Indonesian politician (born 1963)

Marwan Hamami (born 22 May 1963) is an Indonesian politician of the Golkar party who served as the regent of Sukabumi Regency, West Java from 2016 to 2025. He was previously vice regent of Sukabumi between 2005 and 2010.

==Early life and education==
Marwan Hamami was born on 22 May 1963 in Sukabumi Regency, and studied within Sukabumi until he graduated from high school. In 1986, he graduated from Parahyangan Catholic University in Bandung, and he would later receive a master's degree from an economic institute in Bandung.
==Career==
After completing his studies, he began to work as operational manager at PT Kujang Mas, a Sukabumi-based distribution company, eventually becoming its president director.

In 2005, he ran in Sukabumi's first regency election as the running mate to Sukmawijaya, and the pair was elected after winning 412,961 votes (42.5%). They served between 29 August 2005 and 29 August 2010. In 2010, Hamami ran as a regent candidate against Sukmawijaya, but placed second in the election after winning 195,450 votes (19.9%) to Sukmawijaya's 379,344 (38.7%).

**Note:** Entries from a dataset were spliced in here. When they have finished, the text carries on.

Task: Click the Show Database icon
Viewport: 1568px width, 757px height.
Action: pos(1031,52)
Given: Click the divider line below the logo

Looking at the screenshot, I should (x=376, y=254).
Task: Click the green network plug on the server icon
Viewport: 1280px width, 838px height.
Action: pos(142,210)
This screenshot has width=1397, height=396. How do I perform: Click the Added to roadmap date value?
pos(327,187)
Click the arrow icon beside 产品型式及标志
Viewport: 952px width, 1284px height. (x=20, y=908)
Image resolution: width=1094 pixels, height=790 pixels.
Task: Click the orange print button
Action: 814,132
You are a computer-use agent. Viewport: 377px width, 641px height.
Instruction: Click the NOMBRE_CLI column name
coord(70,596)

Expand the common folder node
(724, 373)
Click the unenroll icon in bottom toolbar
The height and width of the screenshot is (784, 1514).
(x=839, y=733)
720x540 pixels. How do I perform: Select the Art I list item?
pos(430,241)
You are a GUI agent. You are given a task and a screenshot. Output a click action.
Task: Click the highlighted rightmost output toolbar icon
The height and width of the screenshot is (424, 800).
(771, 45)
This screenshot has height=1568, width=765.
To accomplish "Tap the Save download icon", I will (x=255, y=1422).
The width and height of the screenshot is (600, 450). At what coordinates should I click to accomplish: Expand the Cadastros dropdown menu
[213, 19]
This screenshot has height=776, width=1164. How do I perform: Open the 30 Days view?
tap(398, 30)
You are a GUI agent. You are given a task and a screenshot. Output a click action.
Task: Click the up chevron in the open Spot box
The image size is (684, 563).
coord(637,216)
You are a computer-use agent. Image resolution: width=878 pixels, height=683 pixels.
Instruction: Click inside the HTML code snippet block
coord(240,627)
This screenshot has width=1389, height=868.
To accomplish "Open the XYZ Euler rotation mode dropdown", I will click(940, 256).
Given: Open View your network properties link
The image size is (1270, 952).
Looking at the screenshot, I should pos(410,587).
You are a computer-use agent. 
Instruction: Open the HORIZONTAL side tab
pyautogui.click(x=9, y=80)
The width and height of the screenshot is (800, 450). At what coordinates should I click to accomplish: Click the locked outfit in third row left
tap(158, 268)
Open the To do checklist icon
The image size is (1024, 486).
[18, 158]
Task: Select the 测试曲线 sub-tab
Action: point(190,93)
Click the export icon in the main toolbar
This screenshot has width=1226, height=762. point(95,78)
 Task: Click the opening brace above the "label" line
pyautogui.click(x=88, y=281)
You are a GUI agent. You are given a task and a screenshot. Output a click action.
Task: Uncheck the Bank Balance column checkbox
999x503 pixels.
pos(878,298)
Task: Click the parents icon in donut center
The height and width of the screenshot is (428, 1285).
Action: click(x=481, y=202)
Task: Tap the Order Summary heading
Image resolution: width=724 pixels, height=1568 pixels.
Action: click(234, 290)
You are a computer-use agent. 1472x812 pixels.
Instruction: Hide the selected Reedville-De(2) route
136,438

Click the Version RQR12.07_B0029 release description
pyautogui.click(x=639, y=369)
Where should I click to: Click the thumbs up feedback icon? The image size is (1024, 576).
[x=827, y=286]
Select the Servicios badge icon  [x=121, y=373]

Hamami ran again as regent in the 2015 regency election, with 500,889 votes (50.5%) in a three-way race. They were sworn in on 17 February 2016. In the 2020 regency election, he was reelected with 479,621 votes (45.6%). As regent, Hamami's programs included the expansion of the puskesmas free healthcare service in the regency and the provision of scholarships to Islamic school students.

He is a Golkar party member, and served as chair of the party's Sukabumi Regency branch.
==Family==
Hamami has a brother and a sister. His brother Andri Setiawan Hamami was elected as the mayor of Sukabumi City in the 2018 mayoral election. Their mother, Ais Suaedah, died in 2023.